The ThinkSpace team will address two main research questions: 1) How can spatial tasks that blend physical and virtual models be embedded into a STEM curriculum in ways that lead to significant improvements in spatial thinking? and 2) How can practitioners optimize design of interactive, dynamic visualizations for teaching spatially complex concepts? The first year of the study will examine two of the lab units with four teachers and about 320 students. The second year of the study will be similar. The third year of the study will test all three lab units in 10 classrooms. Over this study, each week-long ThinkSpace Lab will be formatively tested, using pre/post written assessments of astronomy content and spatial thinking; pre/post interviews with students; and in-class video of students using the lab activities. Scaffolded learning designs will support students in making connections between different spatial views of the phenomena, and will guide them to construct explanations and argue from evidence about how various phenomena (e.g. moon phases) arise in the real Universe, as Next Generation Science Standards demand. The impact of the ThinkSpace labs will be felt far beyond astronomy because the learning models being tested can transfer to other fields where spatial models are critical, and findings on optimization of dynamic visualizations can help to inform instructional design in the age of online learning.

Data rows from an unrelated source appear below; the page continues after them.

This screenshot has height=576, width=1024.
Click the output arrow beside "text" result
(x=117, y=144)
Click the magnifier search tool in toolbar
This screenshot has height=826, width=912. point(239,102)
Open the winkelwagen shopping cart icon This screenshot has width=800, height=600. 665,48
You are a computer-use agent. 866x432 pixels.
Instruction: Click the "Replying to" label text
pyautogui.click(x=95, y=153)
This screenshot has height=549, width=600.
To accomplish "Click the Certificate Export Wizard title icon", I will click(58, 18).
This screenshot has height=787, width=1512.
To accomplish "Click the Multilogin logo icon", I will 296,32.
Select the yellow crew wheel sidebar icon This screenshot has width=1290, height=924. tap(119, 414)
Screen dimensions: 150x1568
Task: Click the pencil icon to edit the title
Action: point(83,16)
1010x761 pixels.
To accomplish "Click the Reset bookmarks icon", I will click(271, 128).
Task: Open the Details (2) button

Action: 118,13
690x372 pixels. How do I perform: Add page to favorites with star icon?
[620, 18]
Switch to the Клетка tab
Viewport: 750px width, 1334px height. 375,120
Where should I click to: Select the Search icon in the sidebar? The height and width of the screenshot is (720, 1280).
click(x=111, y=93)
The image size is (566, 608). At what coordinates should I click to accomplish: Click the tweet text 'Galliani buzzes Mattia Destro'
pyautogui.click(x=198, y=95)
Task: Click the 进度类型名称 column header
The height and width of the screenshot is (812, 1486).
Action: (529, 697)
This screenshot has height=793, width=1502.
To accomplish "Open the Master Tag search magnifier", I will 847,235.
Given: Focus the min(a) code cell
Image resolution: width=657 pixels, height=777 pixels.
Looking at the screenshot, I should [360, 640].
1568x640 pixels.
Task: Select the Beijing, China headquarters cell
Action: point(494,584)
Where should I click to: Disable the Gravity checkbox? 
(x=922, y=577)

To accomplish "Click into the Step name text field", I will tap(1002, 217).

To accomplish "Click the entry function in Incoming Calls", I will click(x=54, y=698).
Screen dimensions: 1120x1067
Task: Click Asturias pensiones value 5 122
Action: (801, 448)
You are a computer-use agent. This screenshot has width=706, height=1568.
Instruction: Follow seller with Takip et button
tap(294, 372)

The Discovery Research K-12 program (DRK-12) seeks to significantly enhance the learning and teaching of science, technology, engineering and mathematics (STEM) by preK-12 students and teachers, through research and development of innovative resources, models and tools (RMTs). Projects in the DRK-12 program build on fundamental research in STEM education and prior research and development efforts that provide theoretical and empirical justification for proposed projects.